Seawinds/QuikSCAT is a sun-synchronous polar orbiting satellite equipped with an active microwave- sensing instrument (13.4 GHz, 110-watt) that estimates surface wind over the ocean by measuring reflection/scattering off the ocean surface waves. The potential application is far reaching in terms of providing better data coverage over open water. However, there are many limitations to this new data, and the estimations are not always accurate. For example, data is only available at any given location approximately twice per day given the satellite is polar orbiting (circles the earth) rather than geostationary (location remains fixed). Additionally, the wind estimates can often be contaminated by heavy rain. Thus, it is sometimes difficult to know whether satellite-based surface wind observations are accurate or how to apply old data (Quikscat winds are not continuous) to a current analysis/forecast. However, satellite-based data becomes much more useful when used in conjunction with ship observations.

Figure 6 - QuikSCAT satellite image - Click to enlarge

Figure 6. Quikscat satellite based 10-meter wind estimates along with available ship observations for a case of storm force winds over the Gulf of Tehuantepec.

An example is given in Figure 6, which shows 10-meter wind estimates from Quikscat along with available surface ship observations. There are two areas of interest: the Gulf of Papagayo and the Gulf of Tehuatepec. In this particular case, a ship report is available in each location. A ship moving through the Gulf of Tehuantepec region is reporting 35-kts winds and 5.5-m (18-foot) seas. This alone is extremely valuable information, as it indicates gale force conditions exist and warrants the issuance of a warning (if one is not already issued). However, the question now becomes, how large of an area do gale force winds cover? The ship observation also indicates that the Quikscat surface wind estimates are accurate and allows the forecaster to determine the areal extent of the gale force winds. Additionally, the Quikscat data indicates winds to near-storm force north of the ship observation. Without the ship, the forecaster would have been left guessing how accurate the Quikscat wind estimates were in this case. With the ship observation, however, the forecaster could be reasonably confident that the Quikscat winds were accurate and make appropriate decisions regarding the issuance of a gale versus storm warning.

A similar analysis can be drawn over the Gulf of Papagayo where a ship is reporting 15 kts. Again, the Quikscat wind estimates match up well with the ship report, thus allowing increased confidence in the Quikscat observations.

Conclusions

This article has demonstrated just a few of the many operational applications of VOS observations in an attempt to highlight the importance of the program. While satellite technology and numerical weather prediction models have made tremendous advances during the last several years, ship observations remain the most widely used and accepted ground truth observations.

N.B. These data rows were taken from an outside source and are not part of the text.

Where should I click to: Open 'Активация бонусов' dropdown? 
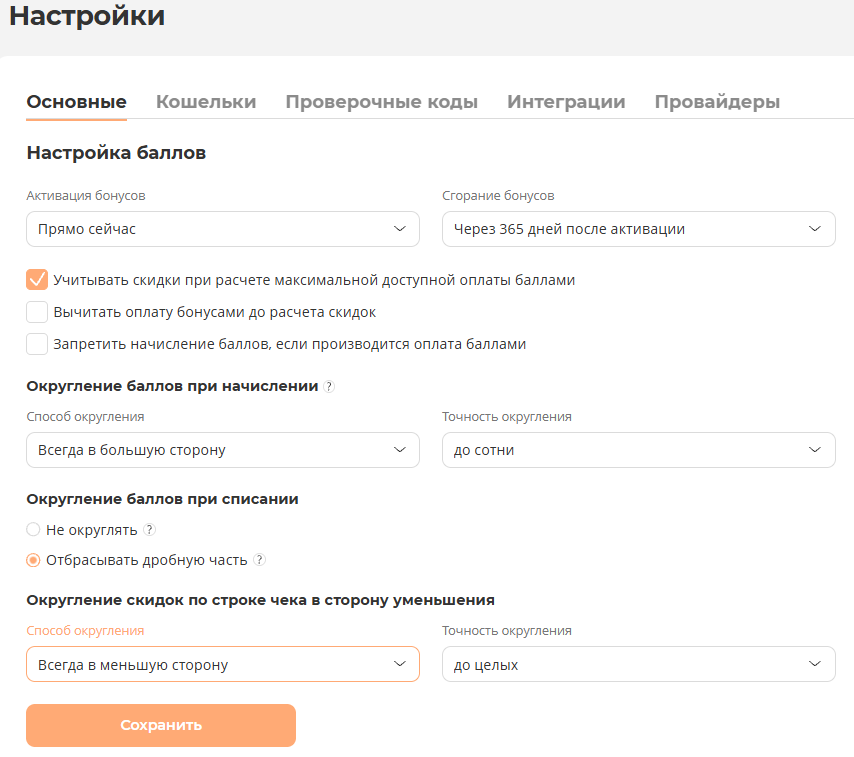(222, 229)
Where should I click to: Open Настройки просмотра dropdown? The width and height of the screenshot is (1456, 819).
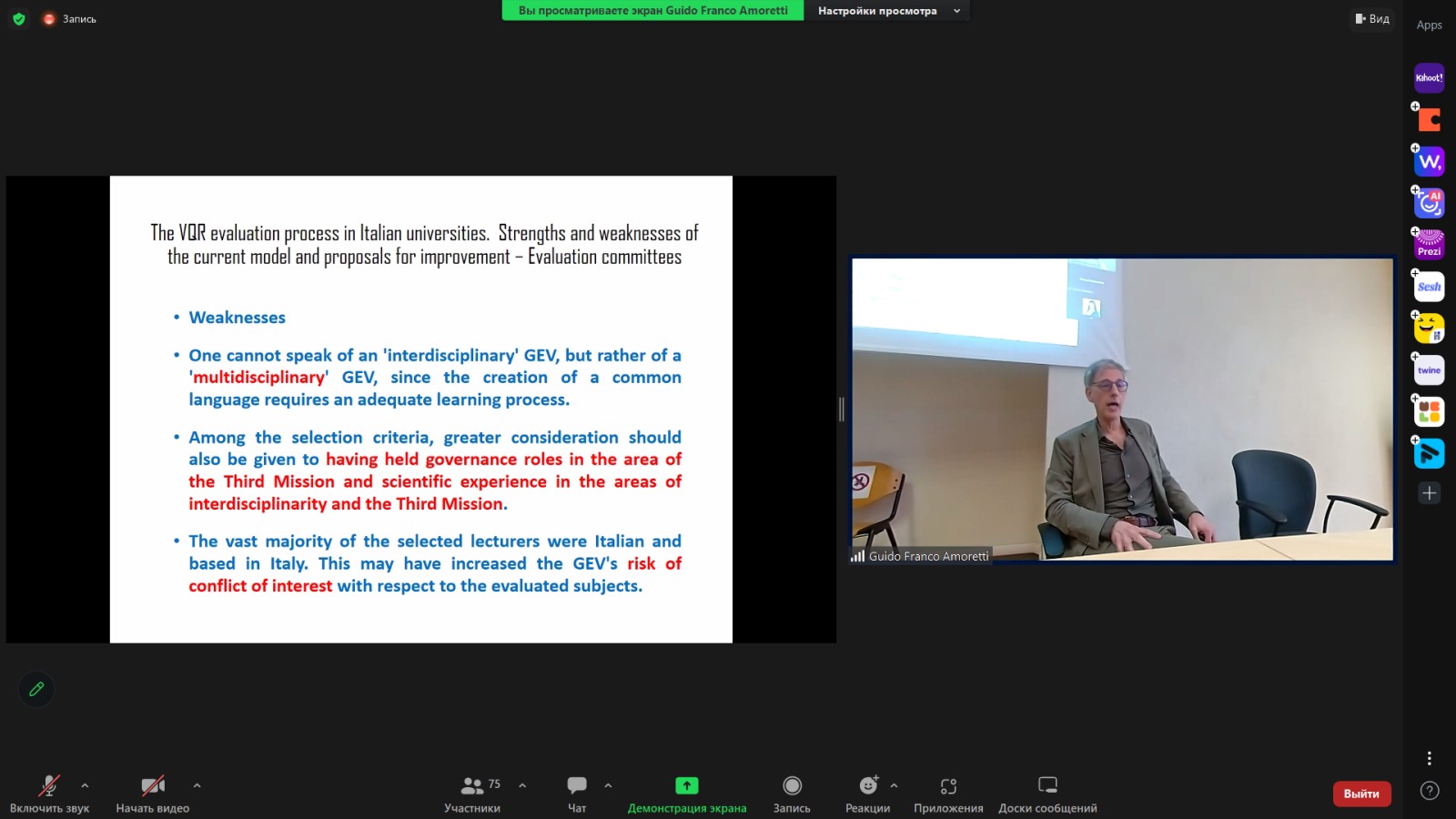point(886,11)
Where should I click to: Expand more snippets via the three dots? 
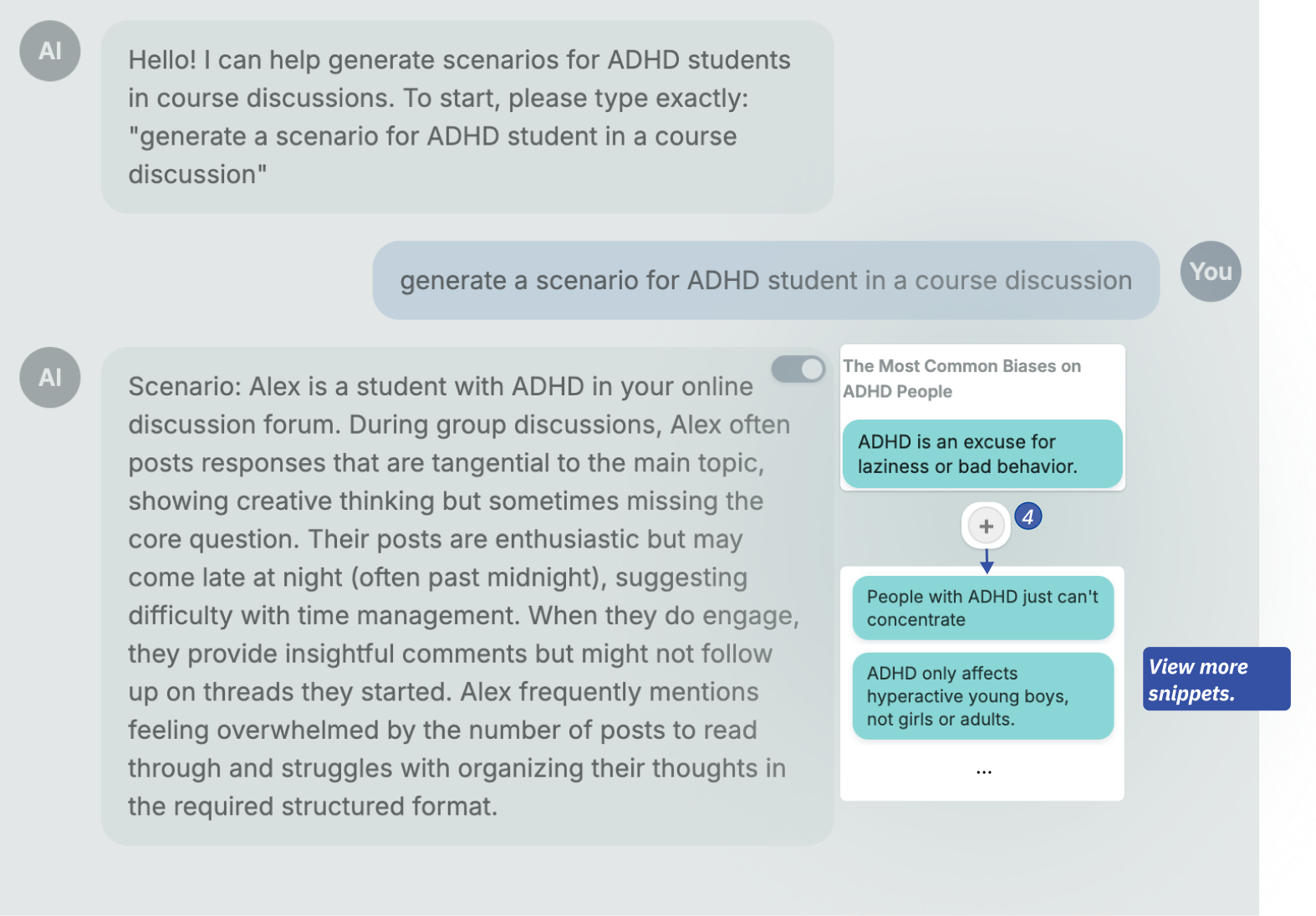pos(984,771)

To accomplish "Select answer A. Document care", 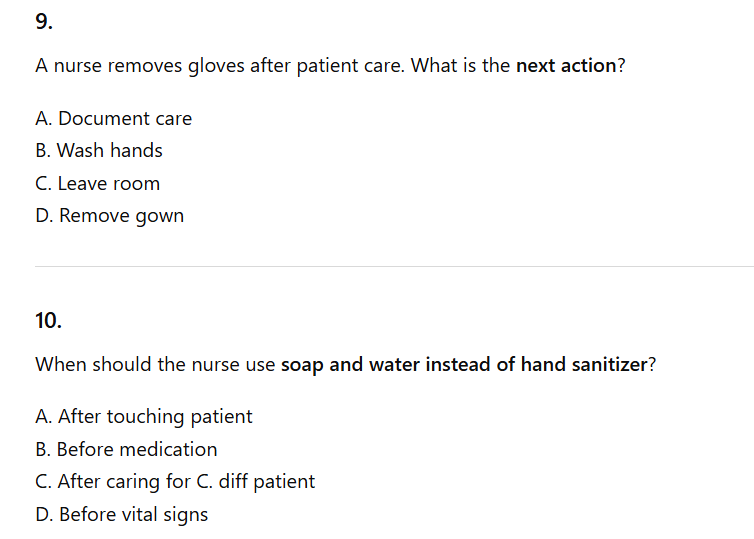I will tap(113, 118).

These observations form the very foundation of an accurate marine analysis and forecast. In fact, one could easily draw a parallel between ship observations and weather radar. Both play a pivotal role in the timely and accurate issuance of weather warnings and general surveillance. Without accurate ship observations, the marine program would surely suffer.

Biography

Jamie Rhome has worked as a meteorologist/forecaster for the Tropical Analysis and Forecast Branch of the Tropical Prediction Center since September 1999. He received his B.S. and M.S in Meteorology from North Carolina State University. Previous work experience includes the United States Environmental Protection Agency and the State Climate Office of North Carolina.